Tags: crypto
Rating:
# Another Xor
## Crypto - 100
#### Hey, hey can you find my secret.
We're given two files: a text file with a hex-encoded encrypted message and the python script used to perform the encryption. Our task is, of course, to decrypt the message. Let's take a look at the python script:
```python
import hashlib
import sys
def xor(s1,s2):
return ''.join(chr(ord(a) ^ ord(b)) for a,b in zip(s1,s2))
def repeat(s, l):
return (s*(int(l/len(s))+1))[:l]
key = sys.argv[1]
plaintext = sys.argv[2] + key
plaintext += hashlib.md5(plaintext).hexdigest()
cipher = xor(plaintext, repeat(key, len(plaintext)))
print cipher.encode('hex')
```
The hex-encoded ciphertext is `274c10121a0100495b502d551c557f0b0833585d1b27030b5228040d3753490a1c025415051525455118001911534a0052560a14594f0b1e490a010c4514411e070014615a181b02521b580305170002074b0a1a4c414d1f1d171d00151b1d0f480e491e0249010c150050115c505850434203421354424c1150430b5e094d144957080d4444254643`.
This cipher has pen-and-paper roots in the [Vigenère cipher](https://en.wikipedia.org/wiki/Vigen%C3%A8re_cipher), where a keyword is repeated so that it is as long as the plaintext and modular arithmetic gives the ciphertext.
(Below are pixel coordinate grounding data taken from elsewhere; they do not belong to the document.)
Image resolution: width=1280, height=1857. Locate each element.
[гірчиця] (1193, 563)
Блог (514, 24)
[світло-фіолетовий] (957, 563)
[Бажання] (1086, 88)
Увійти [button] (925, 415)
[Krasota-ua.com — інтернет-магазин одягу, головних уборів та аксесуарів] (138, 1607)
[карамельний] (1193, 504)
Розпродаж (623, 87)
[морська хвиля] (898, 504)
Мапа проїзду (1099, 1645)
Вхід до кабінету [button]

Here, we do pretty much the same thing - we repeat the key so that it is as long as our plaintext, except now we xor the plaintext and repeated key together to produce the ciphertext.
At first I wasn't sure what to make of the md5 hash part, but it ended up being this encryption scheme's downfall. The plaintext is the message followed by the key followed by the hex-encoded md5 hash of the concatenated message and key. The important thing to note here is that `hexdigest()` returns a _string_ of hex characters. Since an md5 hash is 16 bytes long, we get 32 characters when we represent it as a string and append it to our message and key. Our ciphertext is 137 bytes long, so the first 105 correspond to the message and key while the last 32 correspond to the hash.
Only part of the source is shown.